蘇婉清到夏可唯院子裏鬧的那一出,很快,傳遍了韓府。呆在自己屋裏的韓夫人在念佛,閉著雙目,手中佛珠轉的飛快,並不回答。過來回話的老嬤嬤思量著夫人的意思,也不敢私下裏說出自己的看法。
好一會兒,韓夫人才慢悠悠道,“夏姨娘,卻是禮數差了些。”
“這倒是……”那老嬤嬤賠笑,“不過夏姨娘剛剛生產完,身體還沒有恢複。聽說今日剛醒來……”遭好夫人淡淡瞥一眼,她心口一顫,閉了嘴。
韓夫人心中思量,那夏可唯真的了不起,安排人都安排到自己眼皮下了。要不是韓靖然來提醒自己一下,自己現在還以為那是朵高貴柔弱的白蓮花呢。想著昨晚韓靖然跪著哭倒在自己膝前,韓夫人心中就覺得膩歪不喜。
以前覺得夏可唯是個玩意兒,既然兒子喜歡,就當個小貓小狗,養在家裏好了。可是她昨天從兒子口中知道,她好好的兒子,居然被夏家給算計了。簡直讓她怒火叢生!
夏家這手也伸的太長了!
如果不是蘇婉清中毒這事、讓蘇婉清心中不好,查明真相,她們還不知道被蒙蔽到什麽時候。
想到這些,韓夫人便把前些日對蘇婉清的不喜去了幾分。蘇婉清回來不請安,也是情有可原。如果她懷著胎遇上這種膈應事,她能不殺到蘇婉清身邊就了不起了。蘇婉清居然能忍下來,隻是麵子上對她們冷冷的。

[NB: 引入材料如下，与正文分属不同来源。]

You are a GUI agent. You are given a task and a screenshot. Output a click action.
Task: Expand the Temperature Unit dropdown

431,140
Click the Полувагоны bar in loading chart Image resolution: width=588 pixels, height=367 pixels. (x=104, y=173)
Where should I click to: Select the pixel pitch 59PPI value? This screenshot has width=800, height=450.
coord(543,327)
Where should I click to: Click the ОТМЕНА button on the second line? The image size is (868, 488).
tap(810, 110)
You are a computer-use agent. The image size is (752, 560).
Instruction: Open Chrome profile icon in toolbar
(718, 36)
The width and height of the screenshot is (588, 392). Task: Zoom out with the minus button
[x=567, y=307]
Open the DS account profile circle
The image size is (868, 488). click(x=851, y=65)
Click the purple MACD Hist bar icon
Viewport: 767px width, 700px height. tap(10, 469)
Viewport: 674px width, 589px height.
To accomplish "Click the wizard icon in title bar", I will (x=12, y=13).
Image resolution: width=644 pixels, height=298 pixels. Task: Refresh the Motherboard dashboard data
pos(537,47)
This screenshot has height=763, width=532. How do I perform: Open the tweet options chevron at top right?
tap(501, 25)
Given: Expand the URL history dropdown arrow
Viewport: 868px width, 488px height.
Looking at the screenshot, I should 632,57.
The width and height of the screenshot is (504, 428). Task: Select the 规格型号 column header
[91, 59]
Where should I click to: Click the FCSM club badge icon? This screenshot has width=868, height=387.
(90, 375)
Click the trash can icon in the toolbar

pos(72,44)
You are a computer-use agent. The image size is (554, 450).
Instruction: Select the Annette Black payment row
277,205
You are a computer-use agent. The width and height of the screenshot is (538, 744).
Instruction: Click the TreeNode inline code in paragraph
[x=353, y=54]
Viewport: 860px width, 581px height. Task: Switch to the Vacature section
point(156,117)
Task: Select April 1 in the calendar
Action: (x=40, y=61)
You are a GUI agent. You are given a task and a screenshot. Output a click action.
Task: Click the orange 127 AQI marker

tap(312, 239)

蘇家的教養,果然不一般。
韓靖然昨晚說,“娘,這事你當做不知道。既然夏家牽線到了我們家,這就不僅僅是內宅之鬥了。牽扯到前麵的朝廷之事……娘當做不知道,夏可唯,交給兒子。有些事,沒有她,我還做不成。”
韓夫人知道兒子的朝廷中事,不方便跟她們這些婦人念叨,便也允了。